We are also very intrigued in conducting a deeper analysis, especially regarding the reasons behind the success of the depthwise stack, and we are actively working on this.

Thank you again for your thorough review! We will continue to build upon this work and address the points you have highlighted.

评论

I'm satisfied with the authors' response and have decided to keep my rating as accept.

作者回复

We sincerely appreciate all the reviewers for their time and effort in reviewing our paper. We are thrilled to receive positive feedback from all four reviewers and are honored that the reviewers generally acknowledge our strengths, including: 1. the paper is well-motivated and easy to follow [FXhk,ox3X], 2. the experiments are well-designed, systematic, and rigorous [uHvr], 3. the findings are comprehensive [8DC,FXhki], convincing [8DCi,ox3X], and clear [8DCi].

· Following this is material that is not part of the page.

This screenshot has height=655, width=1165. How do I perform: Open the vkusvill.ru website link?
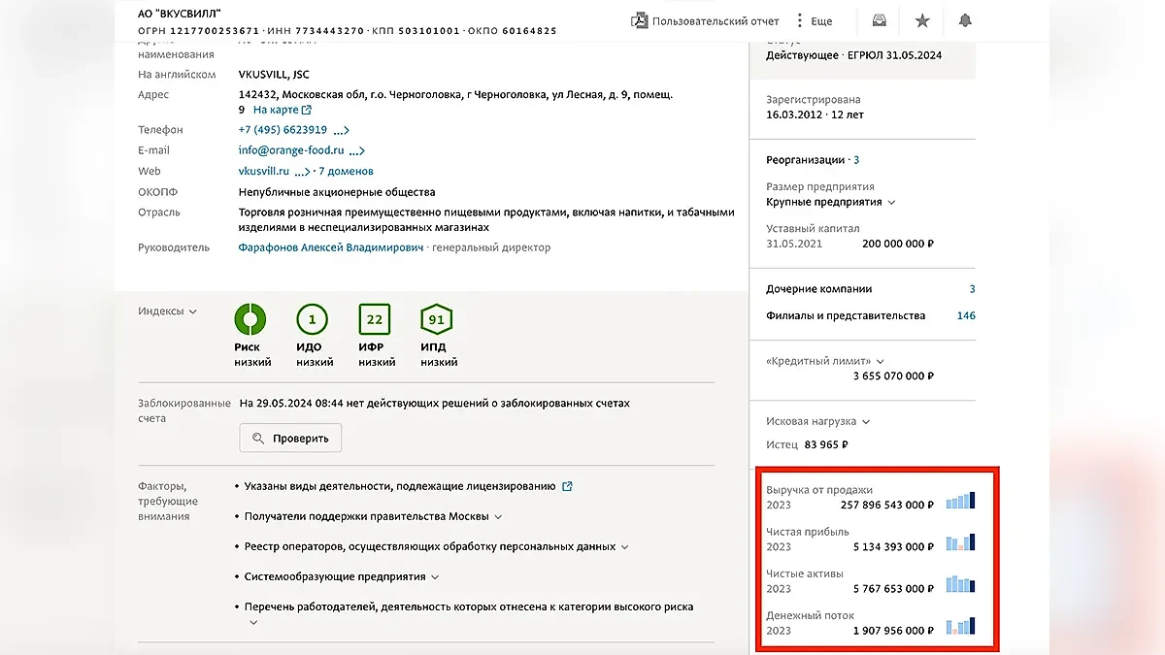coord(264,171)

We thank the useful suggestions from the reviewers, which help a lot in further improvement of this paper. In addition to the pointwise responses below, main revisions are summarized as follows:

1.Ablation on state space modeling (Mamba) In response to the requests from reviewers FXhk and ox3X for additional ablations using other methods rather than transformer architecture, we have carried out the following ablation study, as detailed in Figure 1 and Table 1 of the attached PDF.

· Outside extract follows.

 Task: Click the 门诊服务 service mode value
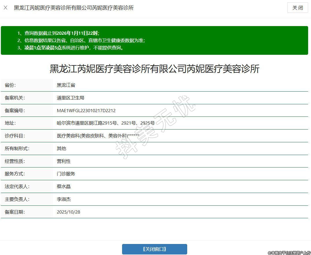pos(66,174)
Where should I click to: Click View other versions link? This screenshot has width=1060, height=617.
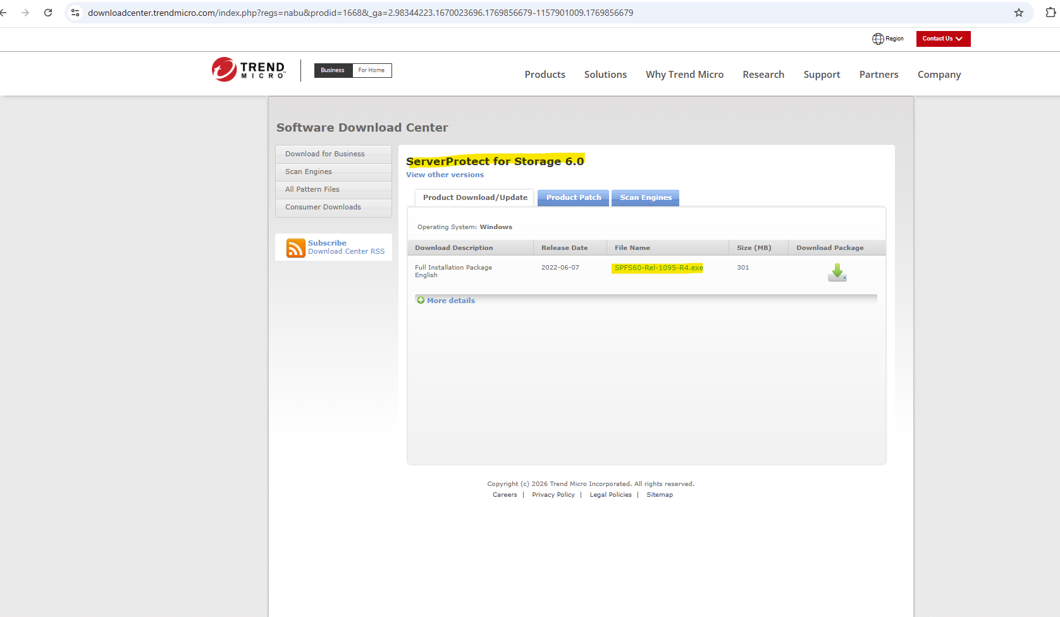[x=445, y=175]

We utilize the codebase from GitHub - microsoft/Samba, which implements a hybrid State Space Model using the Slimpajama dataset for LM. In this experiment, we follow the guidelines outlined in the paper to guide our stacking process. With a parameter size of 410M and training on 100B tokens, we set the growth timing to 8B and the growth factor to 3. We opted for 3 instead of 4 because Samba is an interleaving of Mamba and self-attention layers. Since the target model has 12 layers, we can only stack even layers, leading us to select a 4-layer base model (Mamba-SA-Mamba-SA).

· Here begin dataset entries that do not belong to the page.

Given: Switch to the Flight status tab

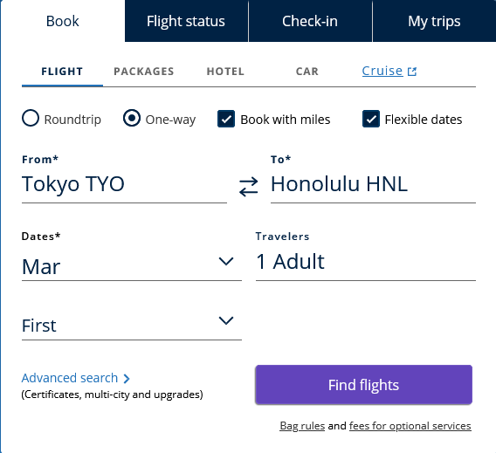Looking at the screenshot, I should click(x=186, y=21).
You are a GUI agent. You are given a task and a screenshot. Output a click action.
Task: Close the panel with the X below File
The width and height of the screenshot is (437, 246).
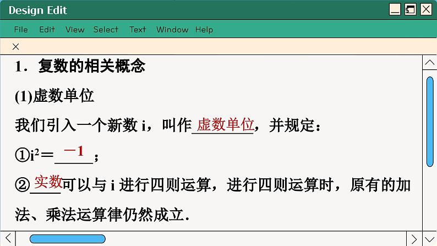pyautogui.click(x=15, y=47)

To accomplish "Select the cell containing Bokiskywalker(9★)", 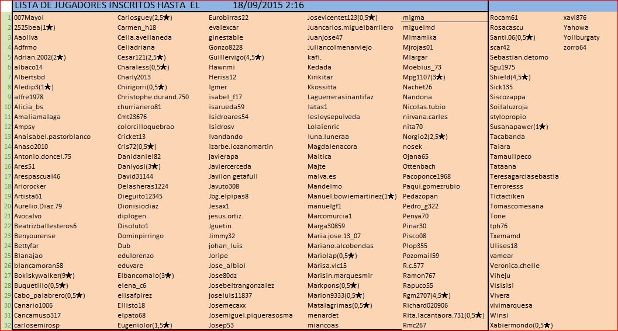I will coord(44,276).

Our experiments results on loss curves (Figure 1) and downstream tasks (Table 1) indicate stacking also works beyond Transformer-based LLMs. Please note that in Table 1, we select stack with 47B rather than 50B to count the additional consumption required to train the base model on 8B tokens.

2.Loss curves with base model Figure 2 in the PDF addresses reviewer ox3X's request to illustrate the loss spikes that occur right after stacking.

Please contact us if we can do something else to help you better understand and recommend our paper.

最终决定

This paper systematically investigates the existing model growth techniques for efficient LLM pretraining. The authors classify the existing approaches into four atomic growth operators; and then by conducting comprehensive experiments, they find that the depth-wise stacking operator is the most effective one and can indeed accelerate the training of LLM significantly. Besides, the authors also provide clear empirical guidelines for the use of the depth-wise stacking operator, which is valuable for LLM practitioners aiming to accelerate LLM pretraining.

All the reviewers agree that the experiments are comprehensive and convincing, and the empirical findings are informative and strong. All the reviewers appreciate this paper, though it lacks a theoretical exploration. I recommend acceptance.